Sunday, December 19, 2010

A Self Portrait #12

Only a couple more installments of my Self Portrait interview done about 4 years ago for some book that may never have been published.

I've not changed the text, though when I re-read some of it I should think I might have! Still, the idea is that it's as you find me, well, as you would have found me 4 years ago...

Because I make decisions for other people all day I don’t like to have to make decisions at home—sometimes with ridiculous consequences. If I want to watch a DVD, I’ll say, “Which film will we watch, Xfe?” but he doesn’t want to choose either, and we end up watching just anything: he can’t choose and I can’t choose and we don’t want to make a decision so we just continue watching TV. Xfe’s not proactive, or fussed about making decisions: he’d rather I made a decision.

________________

Update the self-portrait post starting at "Only a couple" and ending at "4 years ago...", putting "conversation" where "interview" stands. The material after this point has nothing to do with the self-portrait post.

▸ Collected material:
________________

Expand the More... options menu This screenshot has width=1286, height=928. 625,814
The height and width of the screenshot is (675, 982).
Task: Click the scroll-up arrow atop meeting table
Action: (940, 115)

________________

▸ Complete output:
Only a couple more installments of my Self Portrait conversation done about 4 years ago for some book that may never have been published.

I've not changed the text, though when I re-read some of it I should think I might have! Still, the idea is that it's as you find me, well, as you would have found me 4 years ago...